The ads are silly and I suspect most viewers appreciate the ridiculousness of Coca-Cola suing itself, but I’m not so sure people understand "taste infringement" to be a ridiculous or faux-legal claim — especially in this environment of increased focus and attention on the expansiveness of intellectual property rights. So, perhaps you heard it here first, there is no such legal claim.

In The Great Chocolate War, as reported by Jason Voiovich, the legal claim that Hershey’s — owner of the coveted Reese’s brand — brought against Dove’s competing peanut butter and chocolate candy, was based on trade dress. Notably, there was no asserted claim of "taste infringement". No one owns the combined taste of peanut butter and chocolate, thank goodness.

That’s not to say, however, that there aren’t intellectual property rights impacting the human sense of taste. For example, with respect to trademarks, we’ve written before about the possibility of taste being the subject of a non-traditional trademark, but to the best of my knowledge, none has been acknowledged or even identified to date. If you have information to the contrary, please share your insights here.

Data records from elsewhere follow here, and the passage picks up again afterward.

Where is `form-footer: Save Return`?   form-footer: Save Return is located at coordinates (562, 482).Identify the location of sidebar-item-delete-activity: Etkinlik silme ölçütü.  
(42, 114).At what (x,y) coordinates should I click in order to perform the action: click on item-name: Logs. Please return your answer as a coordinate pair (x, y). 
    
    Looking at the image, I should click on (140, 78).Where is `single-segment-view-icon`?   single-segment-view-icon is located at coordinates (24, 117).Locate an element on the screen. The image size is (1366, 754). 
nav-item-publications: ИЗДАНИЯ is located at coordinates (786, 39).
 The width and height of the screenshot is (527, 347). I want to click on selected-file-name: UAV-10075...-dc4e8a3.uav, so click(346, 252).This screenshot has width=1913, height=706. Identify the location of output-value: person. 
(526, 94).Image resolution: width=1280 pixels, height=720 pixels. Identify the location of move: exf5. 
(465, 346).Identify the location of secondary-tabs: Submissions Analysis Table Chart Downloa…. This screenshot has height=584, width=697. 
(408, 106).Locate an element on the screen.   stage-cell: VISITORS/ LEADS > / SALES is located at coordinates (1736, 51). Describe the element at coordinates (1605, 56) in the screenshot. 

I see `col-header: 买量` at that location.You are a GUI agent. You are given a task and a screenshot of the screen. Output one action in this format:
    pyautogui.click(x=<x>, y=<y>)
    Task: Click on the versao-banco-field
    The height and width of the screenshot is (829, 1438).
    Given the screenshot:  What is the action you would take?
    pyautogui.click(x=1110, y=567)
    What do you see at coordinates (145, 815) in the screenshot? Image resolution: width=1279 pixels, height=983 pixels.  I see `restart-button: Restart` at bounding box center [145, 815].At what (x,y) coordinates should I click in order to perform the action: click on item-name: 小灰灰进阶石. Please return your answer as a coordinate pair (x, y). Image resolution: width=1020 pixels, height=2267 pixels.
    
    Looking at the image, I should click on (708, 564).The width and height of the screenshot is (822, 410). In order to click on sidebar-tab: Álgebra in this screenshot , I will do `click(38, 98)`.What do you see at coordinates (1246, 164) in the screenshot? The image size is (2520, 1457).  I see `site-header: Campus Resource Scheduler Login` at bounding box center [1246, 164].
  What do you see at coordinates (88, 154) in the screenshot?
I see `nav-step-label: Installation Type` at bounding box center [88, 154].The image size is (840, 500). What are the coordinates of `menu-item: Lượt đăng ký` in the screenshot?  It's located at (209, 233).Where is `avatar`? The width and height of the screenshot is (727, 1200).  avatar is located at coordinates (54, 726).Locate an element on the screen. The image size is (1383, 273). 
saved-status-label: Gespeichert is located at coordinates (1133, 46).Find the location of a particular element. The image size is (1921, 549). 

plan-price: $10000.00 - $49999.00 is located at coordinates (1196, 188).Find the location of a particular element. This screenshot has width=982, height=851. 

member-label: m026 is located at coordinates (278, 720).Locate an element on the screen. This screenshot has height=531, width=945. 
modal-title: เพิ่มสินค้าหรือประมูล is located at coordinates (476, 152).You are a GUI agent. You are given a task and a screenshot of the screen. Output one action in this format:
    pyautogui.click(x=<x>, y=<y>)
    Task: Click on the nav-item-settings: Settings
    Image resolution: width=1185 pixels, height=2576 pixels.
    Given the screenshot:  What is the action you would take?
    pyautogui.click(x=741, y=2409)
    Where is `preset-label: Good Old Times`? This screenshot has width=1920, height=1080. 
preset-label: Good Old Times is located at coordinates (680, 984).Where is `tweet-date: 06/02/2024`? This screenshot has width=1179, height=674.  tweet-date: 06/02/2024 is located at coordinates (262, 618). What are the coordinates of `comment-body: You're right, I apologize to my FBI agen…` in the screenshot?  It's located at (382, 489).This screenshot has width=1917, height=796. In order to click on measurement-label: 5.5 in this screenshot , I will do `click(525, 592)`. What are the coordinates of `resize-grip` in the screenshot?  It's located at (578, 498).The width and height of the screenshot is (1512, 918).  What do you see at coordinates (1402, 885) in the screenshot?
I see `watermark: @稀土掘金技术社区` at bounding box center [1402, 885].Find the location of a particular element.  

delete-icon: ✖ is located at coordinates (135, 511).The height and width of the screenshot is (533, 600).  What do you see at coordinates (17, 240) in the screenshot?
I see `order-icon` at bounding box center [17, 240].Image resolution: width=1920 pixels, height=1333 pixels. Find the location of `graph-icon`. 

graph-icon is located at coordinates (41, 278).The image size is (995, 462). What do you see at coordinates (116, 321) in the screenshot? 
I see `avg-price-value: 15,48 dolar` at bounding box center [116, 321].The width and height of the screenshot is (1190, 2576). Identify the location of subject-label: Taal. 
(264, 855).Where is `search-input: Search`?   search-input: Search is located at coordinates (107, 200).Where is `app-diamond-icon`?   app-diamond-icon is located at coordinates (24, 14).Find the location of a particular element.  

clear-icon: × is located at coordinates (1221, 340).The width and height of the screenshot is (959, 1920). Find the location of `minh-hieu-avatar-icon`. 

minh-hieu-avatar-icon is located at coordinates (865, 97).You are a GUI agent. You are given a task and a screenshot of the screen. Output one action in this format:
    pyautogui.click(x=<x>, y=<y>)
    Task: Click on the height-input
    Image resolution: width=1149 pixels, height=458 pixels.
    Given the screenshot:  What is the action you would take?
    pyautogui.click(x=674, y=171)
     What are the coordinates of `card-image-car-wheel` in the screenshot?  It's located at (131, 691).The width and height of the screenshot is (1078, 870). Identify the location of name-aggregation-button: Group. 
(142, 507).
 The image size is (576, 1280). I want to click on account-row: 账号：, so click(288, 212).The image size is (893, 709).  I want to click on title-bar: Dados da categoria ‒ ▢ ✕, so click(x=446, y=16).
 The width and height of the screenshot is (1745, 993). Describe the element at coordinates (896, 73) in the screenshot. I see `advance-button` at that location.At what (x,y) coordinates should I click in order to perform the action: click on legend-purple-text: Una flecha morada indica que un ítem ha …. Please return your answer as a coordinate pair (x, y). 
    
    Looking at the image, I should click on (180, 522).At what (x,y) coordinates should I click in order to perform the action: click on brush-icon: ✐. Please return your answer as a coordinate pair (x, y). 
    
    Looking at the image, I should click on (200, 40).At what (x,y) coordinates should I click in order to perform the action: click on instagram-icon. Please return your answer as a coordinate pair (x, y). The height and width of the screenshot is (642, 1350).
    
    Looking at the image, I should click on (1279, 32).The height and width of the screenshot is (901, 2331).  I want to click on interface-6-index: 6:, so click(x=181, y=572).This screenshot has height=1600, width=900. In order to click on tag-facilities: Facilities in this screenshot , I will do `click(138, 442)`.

Of course, there is a reason for the lack of or scarcity of taste trademarks. Any product intended for human consumption is unlikely a candidate for taste trademark protection given the functionality doctrine. So, Coca-Cola can’t stop another from selling a beverage that has the same taste as Coca-Cola, just because it tastes the same, unless of course, the maker of the competitive beverage hired away key Coke employees who unlawfully revealed the closely guarded secret formula. That is how trade secret litigation happens, not "taste infringement" litigation.